Vous ignorez pour moi ce que sont ces minutes !
Si quelquefois je fus éloquent …
Edmond Rostand
Cyrano de Bergerac
Acto III, Escena VII
Nuestra segunda entrega a propósito de los Cyranos más notables que ha dado el celuloide nos lleva esta vez a la adaptación que realizara el italiano Augusto Genina en 1923. Más conocido entre nosotros por haber dirigido, a principios de los cuarenta, la producción bélica Sin novedad en el Alcázar, Genina fue, sin embargo, un habilidoso artesano ya desde la época del cine mudo, habiendo comenzado su andadura tras las cámaras en 1912, cuando apenas contaba veinte años. Addio, giovinezza!, basada en la pieza teatral de Camasio (y de la que llevó a cabo dos versiones, una en 1927 y otra, anterior, en 1918), es quizá uno de sus títulos más representativos en dicho período. Con el permiso del presente Cyrano de Bergerac, claro está...
Ante todo, hay que decir que el colorido de sus imágenes (fruto de un minucioso proceso que se prolongó durante casi tres años, consistente en pintar, fotograma a fotograma, las dos horas de metraje) es una gozada para los sentidos, sobre todo tras la restauración a que fue sometido el filme en 1999. Tonalidades muy vivas, de una textura que recuerda ligeramente la de las acuarelas y que, sin duda, debieron ser una de las bazas principales para el éxito de la película, doblemente fascinante gracias a la banda sonora que posteriormente compondría Kurt Kuenne.

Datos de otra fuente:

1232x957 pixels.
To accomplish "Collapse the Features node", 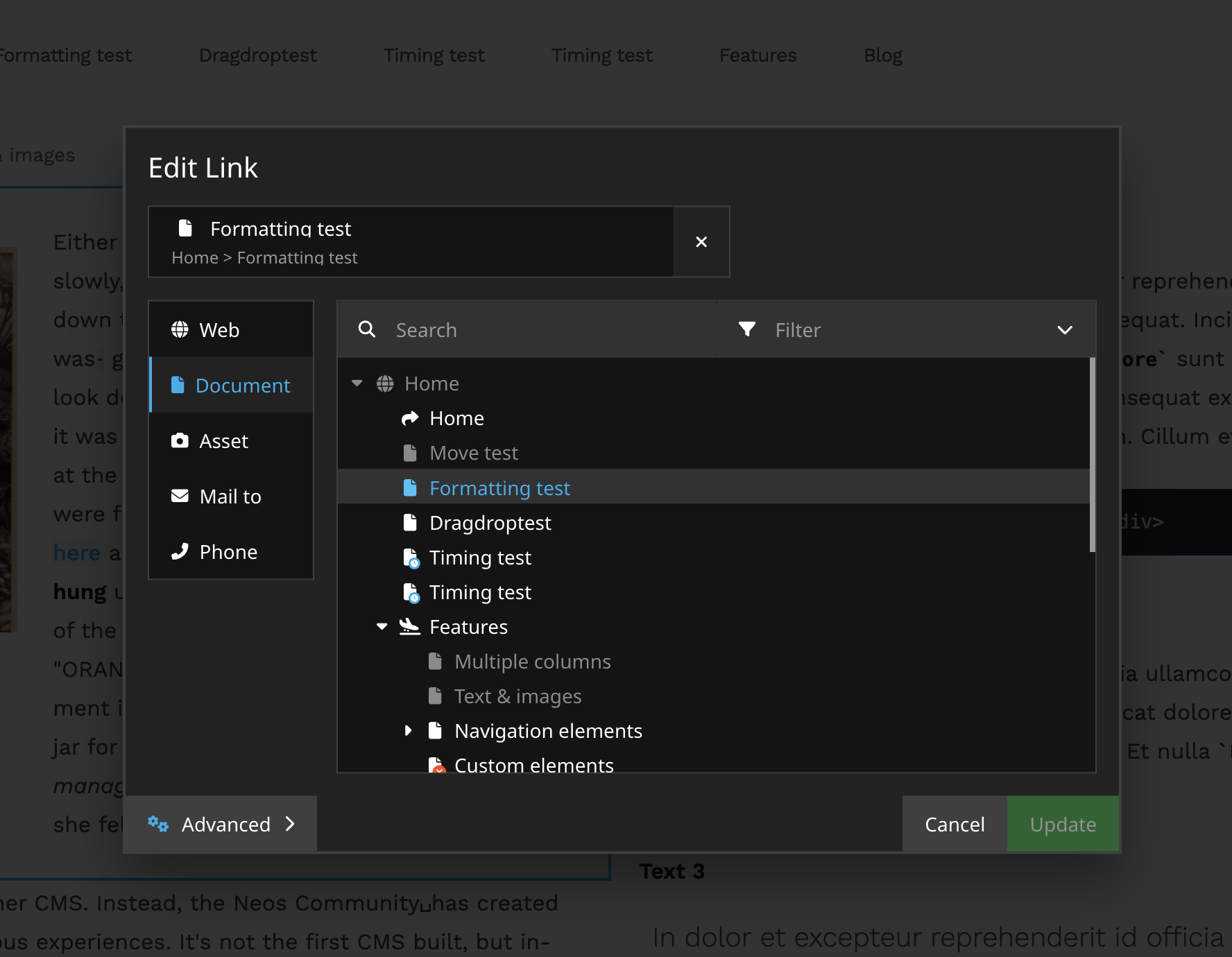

Pierre Magnier caracterizado como Cyrano |
Encanto que ha pervivido hasta nuestros días, toda vez que incluso Jean-Paul Rappeneau, director de la laureada versión que protagonizara Depardieu en los noventa, admite haberse inspirado en la puesta en escena de Genina. Lo cual no tiene nada de asombroso, habida cuenta de lo frustrante que podría haber sido un Cyrano, epítome de la elocuencia, mudo y desprovisto de su arma más letal. Escollo que el italiano eludió con nota valiéndose de los más variados ardides, desde sobreimprimir algunos versos en pantalla durante la célebre escena de los ejercicios de estilo a propósito de cómo describir una descomunal nariz hasta mostrar en imágenes los prolegómenos de la función teatral de Montfleury o el supuesto viaje a la luna del gascón con la ayuda de un imán gigante.
Un mito, el del narigudo locuaz, que, en definitiva, sigue y seguirá vivo mientras haya actores que, como Pierre Magnier entonces o Lluís Homar estos días en la cartelera barcelonesa, decidan meterse en la piel de un hombre que antepuso el penacho de su chambergo a cualquier otra gloria y el amor de Roxane a su propia vida.